AUSGANGSTEXT →
┌────────
# Minimaschine zur kurzen Verwendung. Wieviel Doku, wieviel Sicherheit?



## element. (27 April 2011)

Ein Kunde möchte einen Quick&Dirty-Prüfstand für Drehzahlsensoren. Es soll möglichst simpel sein.
Es wird ein Antrieb mit ~0,5kW verbaut, der über Riemen eine Welle mit 5 Zahnrädern (20cm) antreibt. 3000 rpm. Abbremsen nur über FU. An jedes Zahnrad kommt ein Sensor, der auf die Zähne schaut. Die Sensoren sollen während des Betriebs für Justage und Messungen zugänglich bleiben. Der Kunde will das Ding am liebsten offen und ohne Abdeckungen. Auch mit Abdeckung müsste man aber so viel Platz an den Sensoren lassen, dass man den Finger auch in die Zähne bekommt wenn man will. Riemenlauf kann einigermaßen abgedeckt werden.

Wenn feststeht, dass die Sensoren ordentlich funktionieren, hat das Teil schon wieder ausgedient.

An Materialkosten eigentlich ein Miniprojekt. Aber wie handhabt man sowas? Wieviel Sicherheit, wieviel Doku? Ruck zuck kostet die Papierarbeit da ja ein vielfaches der Maschine selbst. Und wieviel Restrisiko können wir da lassen.
Neulich wurde was geschrieben zu Richtlinien für Provisorien. Da kam aber nicht viel zur Sicherheit vor Verletzungen, es ging um Akkuabschaltung usw. Wer hat Tips?


----------



## Verpolt (27 April 2011)

Hallo,



> ...Ein Kunde möchte einen Quick&Dirty-Prüfstand für Drehzahlsensoren



Da würde ich nichts anbrennen lassen und das ganze wie eine "normale" Maschine betrachten. Also Papierkram, Safety......

Wer weiß denn, welche "Narren" da die Flossen in die Zähne strecken?


----------



## MSB (27 April 2011)

Also rechtlich betrachtet ist es wohl absolut egal, ob eine Maschine für einen Tag oder 100 Jahre montiert wird,
insofern ist da wohl kein Unterschied in Bezug auf Papierkram ...

Inverkehrbringen = Der Tag an dem das Ding das erste mal das tut was es soll.

Mfg
Manuel


----------



## Tommi (27 April 2011)
└────────
EINTRÄGE →
┌────────
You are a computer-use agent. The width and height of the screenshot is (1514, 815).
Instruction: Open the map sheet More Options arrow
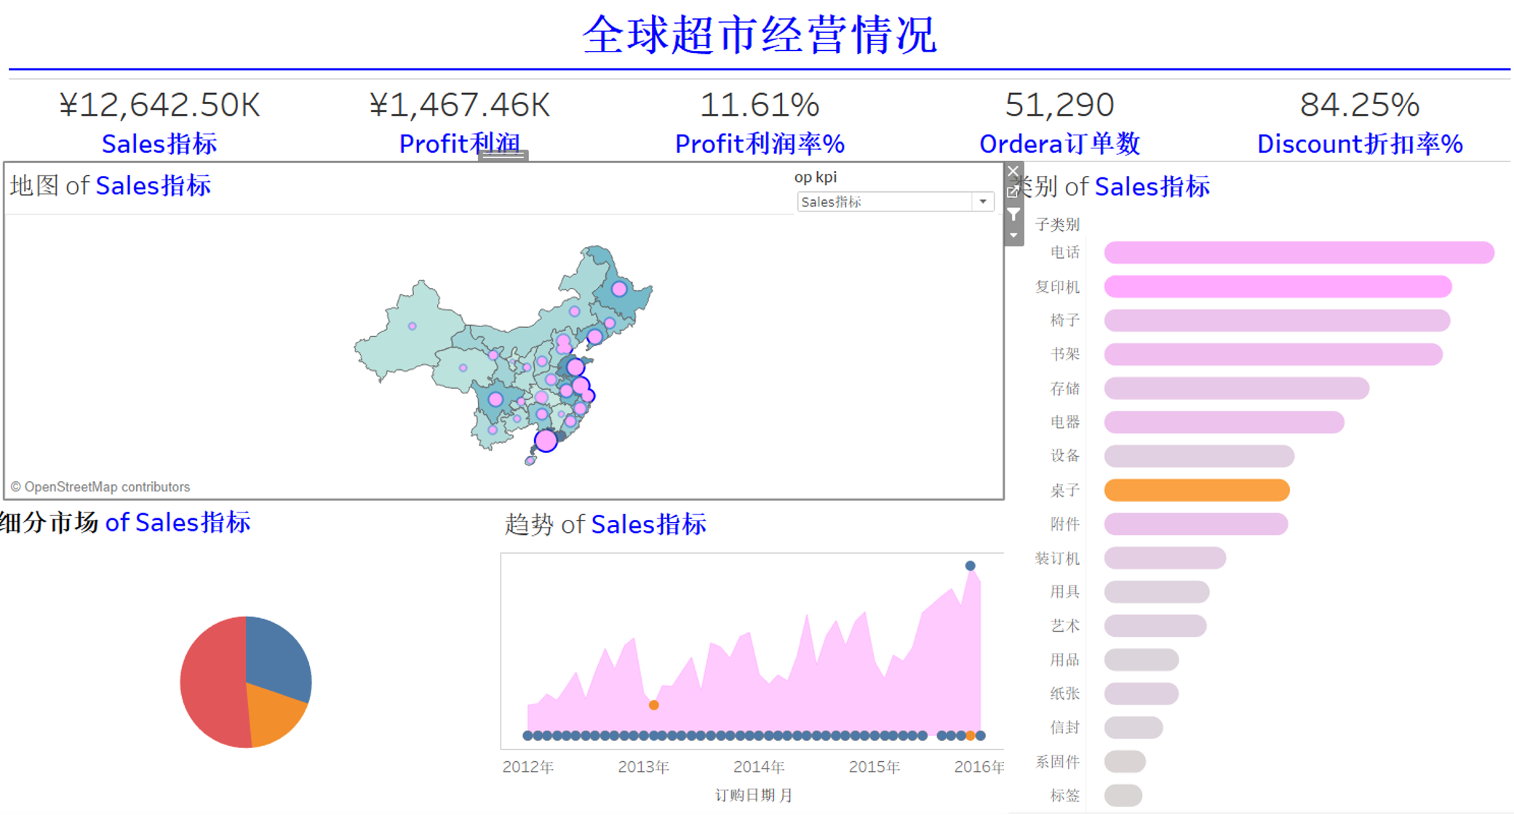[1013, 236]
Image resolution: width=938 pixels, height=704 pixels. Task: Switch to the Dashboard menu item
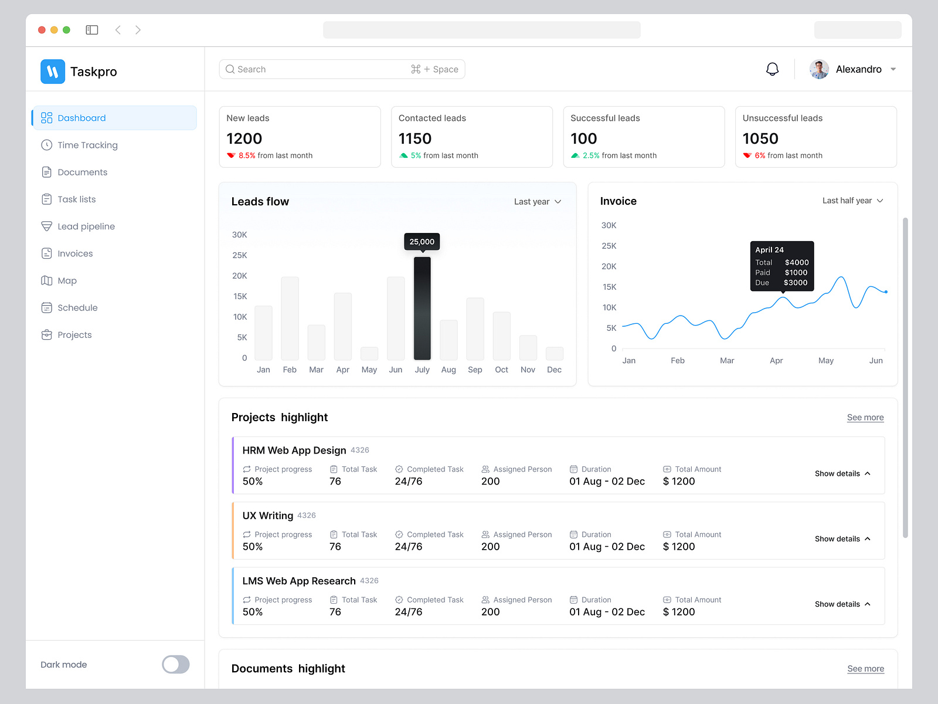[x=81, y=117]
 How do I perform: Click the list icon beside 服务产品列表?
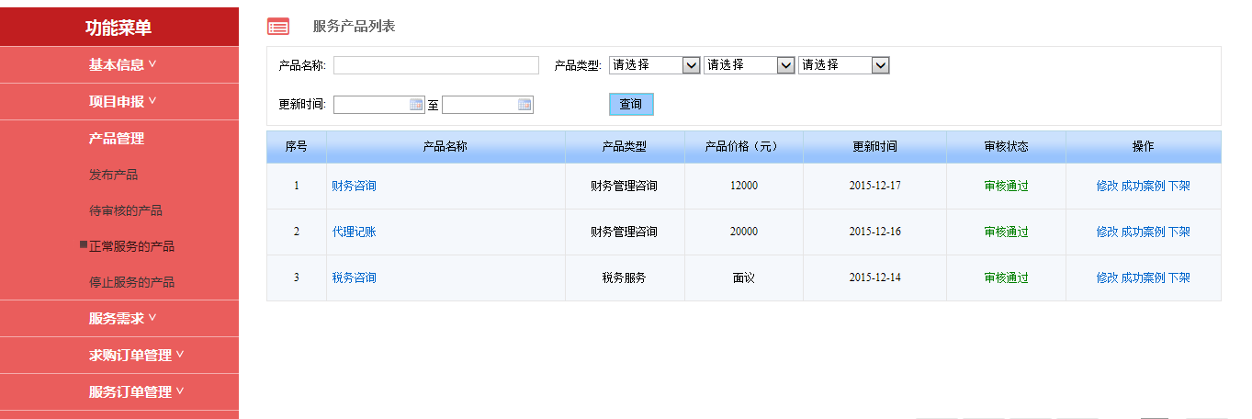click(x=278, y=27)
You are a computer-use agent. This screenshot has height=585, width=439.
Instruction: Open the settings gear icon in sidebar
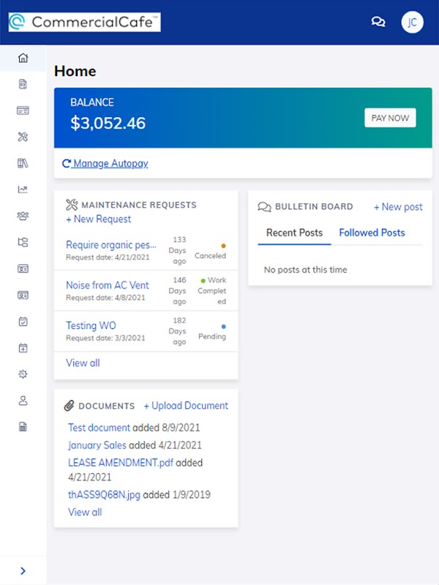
└────────
AUFGABENSTELLUNG 1 →
Schreiben Sie aus dem Forenthread zum Prüfstand alles von „Es wird ein“ bis hinunter zu „schon wieder ausgedient.“ wörtlich ab.
AUFGABENSTELLUNG 2 →
Wie viele Zahnräder sitzen laut dem Forenthread zum Prüfstand auf der angetriebenen Welle?
AUFGABENSTELLUNG 3 →
Führen Sie den Forenthread über den Prüfstand für Drehzahlsensoren ab der Stelle fort, an der er endet.

ERWARTETE ANTWORT 1 →
Es wird ein Antrieb mit ~0,5kW verbaut, der über Riemen eine Welle mit 5 Zahnrädern (20cm) antreibt. 3000 rpm. Abbremsen nur über FU. An jedes Zahnrad kommt ein Sensor, der auf die Zähne schaut. Die Sensoren sollen während des Betriebs für Justage und Messungen zugänglich bleiben. Der Kunde will das Ding am liebsten offen und ohne Abdeckungen. Auch mit Abdeckung müsste man aber so viel Platz an den Sensoren lassen, dass man den Finger auch in die Zähne bekommt wenn man will. Riemenlauf kann einigermaßen abgedeckt werden.

Wenn feststeht, dass die Sensoren ordentlich funktionieren, hat das Teil schon wieder ausgedient.

ERWARTETE ANTWORT 2 →
Fünf Zahnräder.

ERWARTETE ANTWORT 3 →
Hallo,

die neue Maschinenrichtlinie lässt eine Ausnahme der CE-Kennzeichnung zu:

*Maschinen für Forschungszwecke für die vorübergehende (einmalige) Verwendung in Laboratorien.*

Wobei hier nur der "Papierkram" (z.B. komplette Betriebsanleitung, wenn der Laboringenieur die Vorrichtung ausschliesslich alleine bedient) enfällt,
aber nicht, dass die Maschine sicher sein muss (z.B. Zuverlässigkeit der Steuerung incl. PL)

Die Verantwortung für einen Unfall bleibt auch bestehen.

Gruß
Tommi

PS: das Wort "Quick & Dirty" würde ich in diesem Zusammenhang nicht verwenden


----------



## Perfektionist (27 April 2011)

Nenne das Ding Versuchsaufbau. Und verabrede mit dem Kunden, dass, wenn da einer die Finger reinbekommt, das ein Dipl.-Ing. ist. Und nicht Lieschen Müller, die die Gefahren nicht abschätzen konnte.


----------



## reliability (27 April 2011)

*Probebetrieb*

Hallo Zusammen,

ich würde diese Konstellation als Probebetrieb ansehen.

Vom Fachausschuss Maschinenbau existiert ein Informationsblatt, welches sich mit dem "Probebetrieb von Maschinen und maschinellen Anlagen beschäftigt. Siehe Anhang.

Dieses Informationsblatt enthält Angaben zur
Begriffsbestimmung des Probebetriebs.
Die Rechtliche Situation und die besonderen
Gefährdungen während des Probebetriebs,
sowie die Maßnahmen für den sicheren Umsetzung.

Gruß


----------



## useroo7 (27 April 2011)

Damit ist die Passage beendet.